Python小白如何使用爬虫自动抓取《三生三世十里桃花》豆瓣电影

2017-08-15 本文已影响2447人大吉大利小米酱

前言：
本文主要针对有一定编程基础，但完全没有学习过python，又希望快速通过爬虫对网页中一些同类信息进行提取的人。

前两天看了《三生三世十里桃花》，我的表情是懵逼的，内心是崩溃的，心情是想哭的。回家立刻打开了豆瓣刷起了影评，看到6w多条的短评，突然想深♂入了解众豆友对于《三》的普遍想法，于是我将魔爪伸向了python，一门我多次从入门到放弃的语言。鉴于之前的学习，都是从教程第一页开始，又在第一页结束，基本可以认定为是python小白。

1.准备工作

python是一门相对于其他语言来说肥肠自由的语言，从它只能用空白符作为强制缩进符就能够感受到它与众不同，爱用不用的独特气质，像这样一位潇洒任性的公子自然免不得要提前做一些准备才能驾驭。

在开始使用python前你需要：

了解编程方法(曾经学过任何一门计算机语言即可)

了解python2.x与3.x的区别，根据寄几的需求确定所使用的版本(我没有了解)

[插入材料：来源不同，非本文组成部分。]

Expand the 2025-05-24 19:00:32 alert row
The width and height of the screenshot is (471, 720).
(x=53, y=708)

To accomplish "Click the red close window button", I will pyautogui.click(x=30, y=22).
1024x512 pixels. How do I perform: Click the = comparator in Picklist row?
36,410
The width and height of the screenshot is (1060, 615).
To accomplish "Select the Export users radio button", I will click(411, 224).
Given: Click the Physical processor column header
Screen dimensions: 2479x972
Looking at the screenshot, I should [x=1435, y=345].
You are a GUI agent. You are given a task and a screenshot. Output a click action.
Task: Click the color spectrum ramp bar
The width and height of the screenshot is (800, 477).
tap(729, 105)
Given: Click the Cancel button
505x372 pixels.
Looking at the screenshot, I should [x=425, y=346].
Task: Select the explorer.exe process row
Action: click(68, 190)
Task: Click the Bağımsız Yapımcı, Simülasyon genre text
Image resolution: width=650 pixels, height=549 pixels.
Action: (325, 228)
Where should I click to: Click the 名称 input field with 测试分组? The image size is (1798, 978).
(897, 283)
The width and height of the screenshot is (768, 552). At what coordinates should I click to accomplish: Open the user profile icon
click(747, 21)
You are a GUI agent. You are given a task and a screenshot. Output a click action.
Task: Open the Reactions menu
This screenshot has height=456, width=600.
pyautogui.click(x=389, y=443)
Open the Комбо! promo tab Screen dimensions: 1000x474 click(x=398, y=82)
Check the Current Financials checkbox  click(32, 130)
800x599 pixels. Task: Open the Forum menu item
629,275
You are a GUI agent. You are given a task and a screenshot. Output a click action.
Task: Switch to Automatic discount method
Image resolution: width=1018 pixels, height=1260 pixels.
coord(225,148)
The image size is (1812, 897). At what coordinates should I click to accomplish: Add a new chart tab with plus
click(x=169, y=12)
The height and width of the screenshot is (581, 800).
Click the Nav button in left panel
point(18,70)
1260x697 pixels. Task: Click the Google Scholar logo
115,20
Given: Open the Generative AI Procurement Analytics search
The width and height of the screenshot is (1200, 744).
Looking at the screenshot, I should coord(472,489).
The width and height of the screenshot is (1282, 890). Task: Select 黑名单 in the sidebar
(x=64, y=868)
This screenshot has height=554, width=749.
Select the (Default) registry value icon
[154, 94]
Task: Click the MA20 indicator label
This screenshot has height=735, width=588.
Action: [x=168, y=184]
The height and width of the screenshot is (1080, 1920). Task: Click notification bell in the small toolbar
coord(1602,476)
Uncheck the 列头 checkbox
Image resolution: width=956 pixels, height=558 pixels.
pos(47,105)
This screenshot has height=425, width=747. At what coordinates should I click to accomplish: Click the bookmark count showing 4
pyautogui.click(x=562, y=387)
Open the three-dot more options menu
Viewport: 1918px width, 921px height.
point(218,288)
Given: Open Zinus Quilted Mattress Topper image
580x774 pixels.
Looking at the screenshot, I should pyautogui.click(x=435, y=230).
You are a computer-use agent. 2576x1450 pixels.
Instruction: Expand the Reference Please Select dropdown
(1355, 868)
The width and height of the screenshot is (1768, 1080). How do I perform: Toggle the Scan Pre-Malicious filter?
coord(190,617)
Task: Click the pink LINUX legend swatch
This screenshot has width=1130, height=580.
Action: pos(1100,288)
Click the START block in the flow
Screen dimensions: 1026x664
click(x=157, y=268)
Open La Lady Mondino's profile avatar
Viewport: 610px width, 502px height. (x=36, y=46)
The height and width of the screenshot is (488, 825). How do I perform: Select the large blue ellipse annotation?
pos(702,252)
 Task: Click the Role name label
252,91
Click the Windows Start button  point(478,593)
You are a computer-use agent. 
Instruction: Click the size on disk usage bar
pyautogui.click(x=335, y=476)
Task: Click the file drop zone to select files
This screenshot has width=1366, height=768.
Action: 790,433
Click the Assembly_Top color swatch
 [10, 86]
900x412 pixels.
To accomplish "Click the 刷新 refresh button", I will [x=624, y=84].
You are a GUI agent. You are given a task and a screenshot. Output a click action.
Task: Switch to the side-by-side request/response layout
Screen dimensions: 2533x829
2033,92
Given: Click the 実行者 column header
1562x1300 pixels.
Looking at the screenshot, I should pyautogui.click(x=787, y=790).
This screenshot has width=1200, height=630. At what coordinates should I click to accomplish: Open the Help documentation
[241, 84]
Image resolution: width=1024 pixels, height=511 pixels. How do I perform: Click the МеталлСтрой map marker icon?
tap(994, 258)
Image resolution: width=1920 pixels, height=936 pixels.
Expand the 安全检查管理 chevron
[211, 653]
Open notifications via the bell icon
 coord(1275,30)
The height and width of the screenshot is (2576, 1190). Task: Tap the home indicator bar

确定版本后，了解对应版本的python语法(我入门到放弃了)

在电脑上安装python(我去抱程序员小哥哥的大腿了)

总而言之，在看完百度百科对python名词的定义之后，为了能够敏捷而又不失优雅地完成这次操作，我慎(tou)重(lan)选择了直接进行实(ban)战(yun)演(dai)练(ma)。废话不多说，开八。

由于想要得到的是豆瓣的内容，所以选择了抓取豆瓣电影Top250的爬虫实例作为参考，具体内容见：抓取豆瓣电影Top250，这里使用的软件版本是python2，于是我果断地选择了使用python2.7版(对！我就是这么果断！)。

2.分析爬虫原理

个人对简易爬虫的理解，是机器语言对用户操作的模拟，通过程序快速处理并实现对于用户来说重复费时的工作。

模拟用户操作
以《三》的短评为例，首先键入豆瓣短评的网址https://movie.douban.com/subject/25823277/comments?status=P，载入网页后，在用户名和评分下方(定位信息)，即可看到用户的短评，6w条短评，我们就要不停的点击下一页来查看，这无疑是既重复，又费时的事情。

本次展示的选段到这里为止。